Ransomware Tracker offers various types of blocklists that allows you to block Ransomware botnet C&C traffic. The available Ransomware blocklists are documented below. The update interval is 5 minutes.
If you don't want to implement a separate blocklist for each malware and blocklist type, you can use the combined blocklists below.
|RW_DOMBL||Domain Blocklist||All *_DOMBL datasets except CW_C2_DOMBL, TC_C2_DOMBL (recommended)|
|RW_URLBL||URL Blocklist||CW_C2_URLBL, TC_C2_URLBL, TC_DS_URLBL, LY_DS_URLBL (recommended)|
|RW_IPBL||IP Blocklist||TC_PS_IPBL, LY_C2_IPBL, TL_C2_IPBL, TL_PS_IPBL, CB_PS_IPBL (recommended)|
The combined blocklists above are the recommended blocklists that should be used. They might not catch everything, but the false positive rate should be low. However, false positives are possible, especially with regards to RW_IPBL. IP addresses associated with Ransomware Payment Sites (*_PS_IPBL) or Locky botnet C&Cs (LY_C2_IPBL) stay listed on RW_IPBL for a time of 30 days after the last appearence. This means that an IP address stays listed on RW_IPBL even after the threat has been eliminated (e.g. the VPS / server has been suspended by the hosting provider) for another 30 days.

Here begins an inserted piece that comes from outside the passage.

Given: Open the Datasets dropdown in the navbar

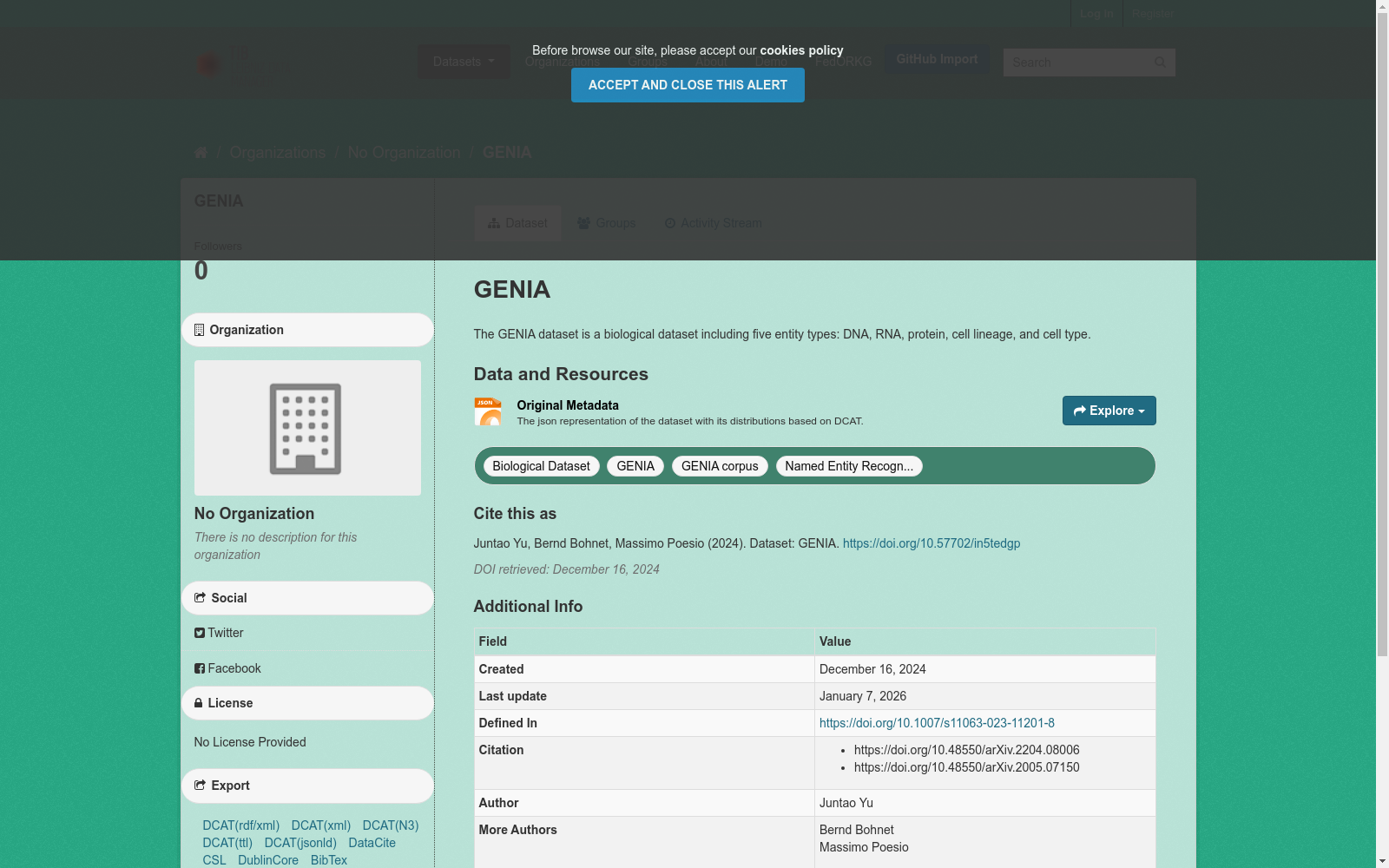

The table below provides separated blocklists for each malware and blocklist type. They allow you to be more specific in what you want to block (e.g. only a certain malware family or blocklist type).

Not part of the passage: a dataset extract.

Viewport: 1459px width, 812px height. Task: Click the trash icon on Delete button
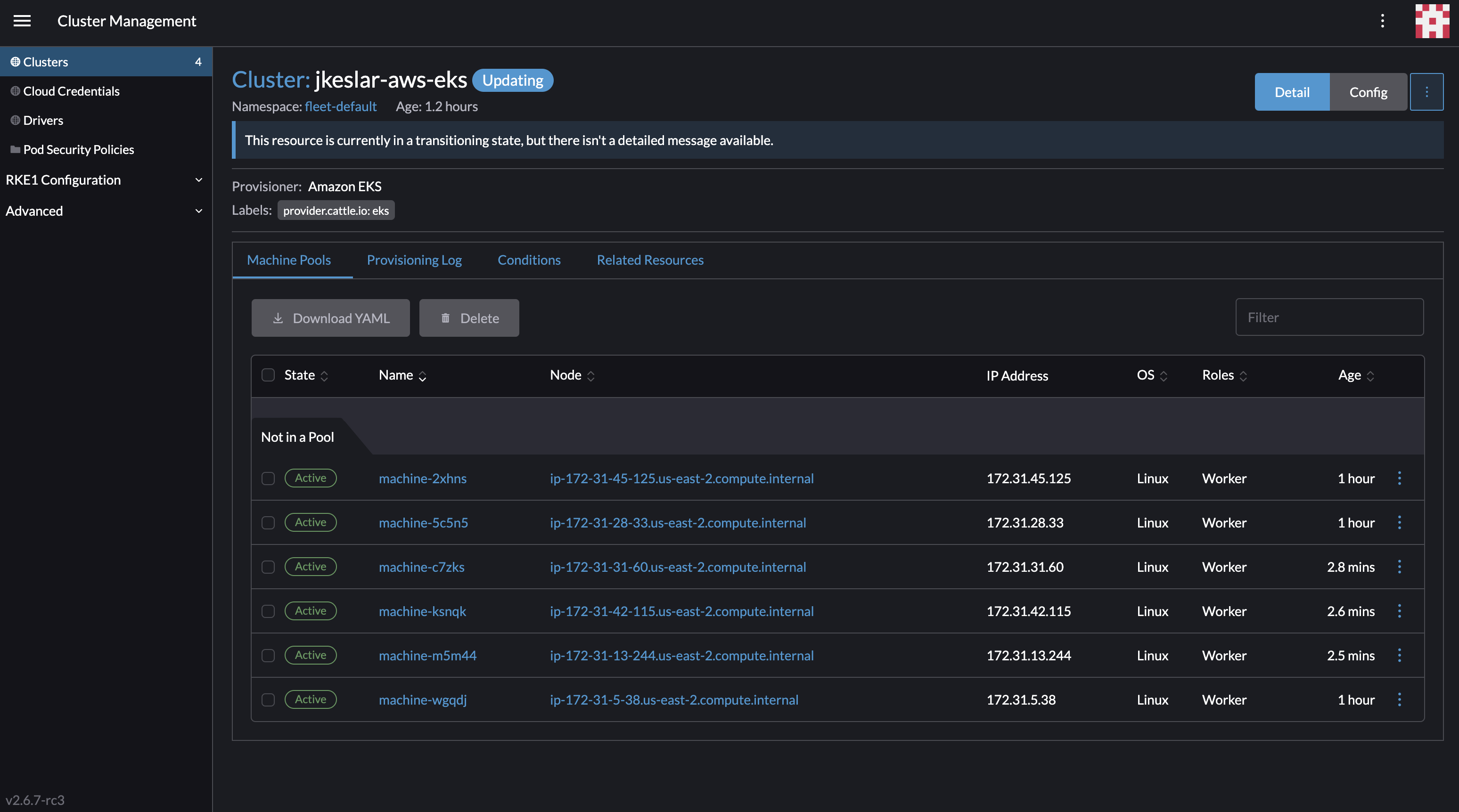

|Blocklist||Malware||Scope||Blocklist Type||FP Risk||Download|
|CW_PS_DOMBL||CryptoWall||Payment Sites||Domain Blocklist|
|CW_PS_IPBL||CryptoWall||Payment Sites||IP Blocklist|
|TC_PS_DOMBL||TeslaCrypt||Payment Sites||Domain Blocklist|
|TC_PS_IPBL||TeslaCrypt||Payment Sites||IP Blocklist|
|TC_DS_URLBL||TeslaCrypt||Distribution Sites||URL Blocklist|
|LY_PS_DOMBL||Locky||Payment Sites||Domain Blocklist|
|LY_PS_IPBL||Locky||Payment Sites||IP Blocklist|
|LY_DS_URLBL||Locky||Distribution Sites||URL Blocklist|
|TL_PS_DOMBL||TorrentLocker||Payment Sites||Domain Blocklist|
|TL_PS_IPBL||TorrentLocker||Payment Sites||IP Blocklist|
|CB_PS_IPBL||Cerber||Payment Sites||IP Blocklist|
|CB_PS_DOMBL||Cerber||Payment Sites||Domain Blocklist|
As for all abuse.ch projects, the use of the Blocklist mentioned above is free for both commercial and non-commercial usage without any limitation. However, if you are a commercial vendor of security software/services and you would like to integrate data from Ransomware Tracker into your products / services, I would appreciate if you could give me a short heads up using the contact form.
abuse.ch is not responsible for any false positives caused by Ransomware Tracker, nor is abuse.ch liable for any harm that may be caused by the use of Ransomware Tracker. All data comes with absolutely no warranty and is provided on a best effort basis only.